WHAT TO WORK ON: Write out the data below exactly, from its first line to the line containing "Dining (862, 1793)", that line included.

RECORDS FOR THE TASK:
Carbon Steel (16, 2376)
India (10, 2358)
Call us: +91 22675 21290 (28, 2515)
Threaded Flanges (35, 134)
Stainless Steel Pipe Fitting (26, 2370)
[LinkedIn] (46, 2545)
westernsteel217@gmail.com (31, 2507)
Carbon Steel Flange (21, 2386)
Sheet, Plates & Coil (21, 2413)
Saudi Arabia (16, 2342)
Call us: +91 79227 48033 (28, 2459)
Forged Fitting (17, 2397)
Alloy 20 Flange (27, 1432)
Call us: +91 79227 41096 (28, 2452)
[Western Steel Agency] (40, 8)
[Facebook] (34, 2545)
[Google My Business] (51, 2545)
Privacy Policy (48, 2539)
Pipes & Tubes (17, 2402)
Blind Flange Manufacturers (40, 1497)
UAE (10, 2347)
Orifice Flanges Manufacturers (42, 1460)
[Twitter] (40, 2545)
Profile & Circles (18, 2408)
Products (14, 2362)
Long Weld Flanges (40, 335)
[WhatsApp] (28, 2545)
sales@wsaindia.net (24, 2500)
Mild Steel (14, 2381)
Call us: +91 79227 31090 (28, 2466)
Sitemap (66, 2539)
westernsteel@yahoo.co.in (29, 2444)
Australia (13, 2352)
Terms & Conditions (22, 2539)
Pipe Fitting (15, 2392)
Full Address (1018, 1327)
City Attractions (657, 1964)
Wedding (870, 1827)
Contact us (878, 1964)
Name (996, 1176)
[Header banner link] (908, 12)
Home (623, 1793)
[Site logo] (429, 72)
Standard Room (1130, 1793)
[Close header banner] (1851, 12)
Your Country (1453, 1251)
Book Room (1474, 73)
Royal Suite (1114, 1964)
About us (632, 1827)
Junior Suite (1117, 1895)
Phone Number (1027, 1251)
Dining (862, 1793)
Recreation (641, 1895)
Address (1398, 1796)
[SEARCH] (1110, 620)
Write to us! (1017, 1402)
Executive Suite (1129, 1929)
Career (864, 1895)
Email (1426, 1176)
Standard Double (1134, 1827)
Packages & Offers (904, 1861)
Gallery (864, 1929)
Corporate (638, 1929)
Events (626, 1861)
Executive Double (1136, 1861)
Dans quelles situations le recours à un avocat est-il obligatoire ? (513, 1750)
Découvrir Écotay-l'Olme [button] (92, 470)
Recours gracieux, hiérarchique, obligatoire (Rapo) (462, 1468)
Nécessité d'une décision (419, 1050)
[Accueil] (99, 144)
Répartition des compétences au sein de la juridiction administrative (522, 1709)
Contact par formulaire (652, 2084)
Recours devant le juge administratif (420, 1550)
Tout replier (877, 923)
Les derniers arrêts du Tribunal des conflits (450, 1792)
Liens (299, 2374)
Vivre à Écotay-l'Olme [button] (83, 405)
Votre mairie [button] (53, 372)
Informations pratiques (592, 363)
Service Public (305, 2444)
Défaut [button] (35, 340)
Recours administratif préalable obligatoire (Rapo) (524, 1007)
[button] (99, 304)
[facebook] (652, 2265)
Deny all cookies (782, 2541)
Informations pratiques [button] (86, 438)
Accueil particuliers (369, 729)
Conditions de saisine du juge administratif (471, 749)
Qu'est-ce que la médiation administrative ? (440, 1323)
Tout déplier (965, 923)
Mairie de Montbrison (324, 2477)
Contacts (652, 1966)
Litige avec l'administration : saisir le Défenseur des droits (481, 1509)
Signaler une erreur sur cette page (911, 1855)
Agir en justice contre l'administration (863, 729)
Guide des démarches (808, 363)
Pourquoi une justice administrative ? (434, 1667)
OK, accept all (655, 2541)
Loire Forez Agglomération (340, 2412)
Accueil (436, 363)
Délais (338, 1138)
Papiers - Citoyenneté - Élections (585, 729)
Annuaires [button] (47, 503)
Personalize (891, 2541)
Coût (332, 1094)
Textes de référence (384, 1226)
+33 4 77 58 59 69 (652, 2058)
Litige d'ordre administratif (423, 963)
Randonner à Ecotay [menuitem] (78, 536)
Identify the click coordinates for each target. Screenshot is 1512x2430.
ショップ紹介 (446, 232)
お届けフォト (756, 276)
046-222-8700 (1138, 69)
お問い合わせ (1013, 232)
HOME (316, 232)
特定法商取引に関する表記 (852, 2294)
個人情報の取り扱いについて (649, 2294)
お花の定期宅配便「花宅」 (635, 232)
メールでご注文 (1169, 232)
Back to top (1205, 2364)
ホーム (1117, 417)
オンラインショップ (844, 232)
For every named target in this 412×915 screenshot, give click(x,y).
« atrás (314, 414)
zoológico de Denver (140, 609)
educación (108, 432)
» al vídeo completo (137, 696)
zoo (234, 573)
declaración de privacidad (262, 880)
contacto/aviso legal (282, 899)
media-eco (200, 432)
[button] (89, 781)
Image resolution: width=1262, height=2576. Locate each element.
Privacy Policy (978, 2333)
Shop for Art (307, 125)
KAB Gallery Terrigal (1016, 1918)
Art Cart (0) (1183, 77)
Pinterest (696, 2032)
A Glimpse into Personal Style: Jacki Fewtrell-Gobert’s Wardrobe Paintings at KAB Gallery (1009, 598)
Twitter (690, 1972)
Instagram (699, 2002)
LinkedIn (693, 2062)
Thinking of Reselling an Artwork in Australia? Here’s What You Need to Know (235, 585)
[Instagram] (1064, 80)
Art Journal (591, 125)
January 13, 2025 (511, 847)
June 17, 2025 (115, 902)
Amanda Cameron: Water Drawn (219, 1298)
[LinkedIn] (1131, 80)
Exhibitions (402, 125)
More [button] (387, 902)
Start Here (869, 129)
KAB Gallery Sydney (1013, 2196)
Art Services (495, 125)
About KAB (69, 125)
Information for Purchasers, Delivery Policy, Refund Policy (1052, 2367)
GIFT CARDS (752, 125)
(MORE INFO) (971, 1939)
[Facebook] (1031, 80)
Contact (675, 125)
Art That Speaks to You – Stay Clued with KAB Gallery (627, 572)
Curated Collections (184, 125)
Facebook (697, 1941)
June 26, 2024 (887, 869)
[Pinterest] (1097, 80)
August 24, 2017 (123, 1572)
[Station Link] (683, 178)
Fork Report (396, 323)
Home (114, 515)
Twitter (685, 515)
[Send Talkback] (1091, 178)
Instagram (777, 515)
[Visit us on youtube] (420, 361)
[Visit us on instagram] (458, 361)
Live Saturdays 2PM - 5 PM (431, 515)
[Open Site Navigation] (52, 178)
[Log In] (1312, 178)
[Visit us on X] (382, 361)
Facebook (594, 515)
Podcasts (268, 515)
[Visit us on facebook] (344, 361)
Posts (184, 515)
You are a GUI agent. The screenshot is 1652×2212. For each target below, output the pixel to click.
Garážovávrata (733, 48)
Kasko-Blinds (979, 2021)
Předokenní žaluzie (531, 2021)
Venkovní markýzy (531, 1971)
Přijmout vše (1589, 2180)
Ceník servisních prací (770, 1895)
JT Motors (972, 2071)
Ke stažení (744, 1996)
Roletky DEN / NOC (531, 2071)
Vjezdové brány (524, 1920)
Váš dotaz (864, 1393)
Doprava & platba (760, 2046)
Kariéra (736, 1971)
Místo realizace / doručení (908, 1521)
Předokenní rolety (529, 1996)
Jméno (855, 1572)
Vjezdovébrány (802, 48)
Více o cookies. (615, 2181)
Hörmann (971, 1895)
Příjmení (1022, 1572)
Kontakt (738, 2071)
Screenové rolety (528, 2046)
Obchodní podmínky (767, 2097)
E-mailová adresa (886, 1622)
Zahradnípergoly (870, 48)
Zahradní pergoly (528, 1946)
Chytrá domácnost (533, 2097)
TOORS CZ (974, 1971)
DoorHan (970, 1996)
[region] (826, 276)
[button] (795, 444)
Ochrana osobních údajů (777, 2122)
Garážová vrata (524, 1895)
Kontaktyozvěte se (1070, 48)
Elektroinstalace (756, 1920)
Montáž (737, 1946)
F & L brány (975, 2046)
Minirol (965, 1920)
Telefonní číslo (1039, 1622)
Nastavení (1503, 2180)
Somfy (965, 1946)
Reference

RESULT:
Carbon Steel (16, 2376)
India (10, 2358)
Call us: +91 22675 21290 (28, 2515)
Threaded Flanges (35, 134)
Stainless Steel Pipe Fitting (26, 2370)
[LinkedIn] (46, 2545)
westernsteel217@gmail.com (31, 2507)
Carbon Steel Flange (21, 2386)
Sheet, Plates & Coil (21, 2413)
Saudi Arabia (16, 2342)
Call us: +91 79227 48033 (28, 2459)
Forged Fitting (17, 2397)
Alloy 20 Flange (27, 1432)
Call us: +91 79227 41096 (28, 2452)
[Western Steel Agency] (40, 8)
[Facebook] (34, 2545)
[Google My Business] (51, 2545)
Privacy Policy (48, 2539)
Pipes & Tubes (17, 2402)
Blind Flange Manufacturers (40, 1497)
UAE (10, 2347)
Orifice Flanges Manufacturers (42, 1460)
[Twitter] (40, 2545)
Profile & Circles (18, 2408)
Products (14, 2362)
Long Weld Flanges (40, 335)
[WhatsApp] (28, 2545)
sales@wsaindia.net (24, 2500)
Mild Steel (14, 2381)
Call us: +91 79227 31090 (28, 2466)
Sitemap (66, 2539)
westernsteel@yahoo.co.in (29, 2444)
Australia (13, 2352)
Terms & Conditions (22, 2539)
Pipe Fitting (15, 2392)
Full Address (1018, 1327)
City Attractions (657, 1964)
Wedding (870, 1827)
Contact us (878, 1964)
Name (996, 1176)
[Header banner link] (908, 12)
Home (623, 1793)
[Site logo] (429, 72)
Standard Room (1130, 1793)
[Close header banner] (1851, 12)
Your Country (1453, 1251)
Book Room (1474, 73)
Royal Suite (1114, 1964)
About us (632, 1827)
Junior Suite (1117, 1895)
Phone Number (1027, 1251)
Dining (862, 1793)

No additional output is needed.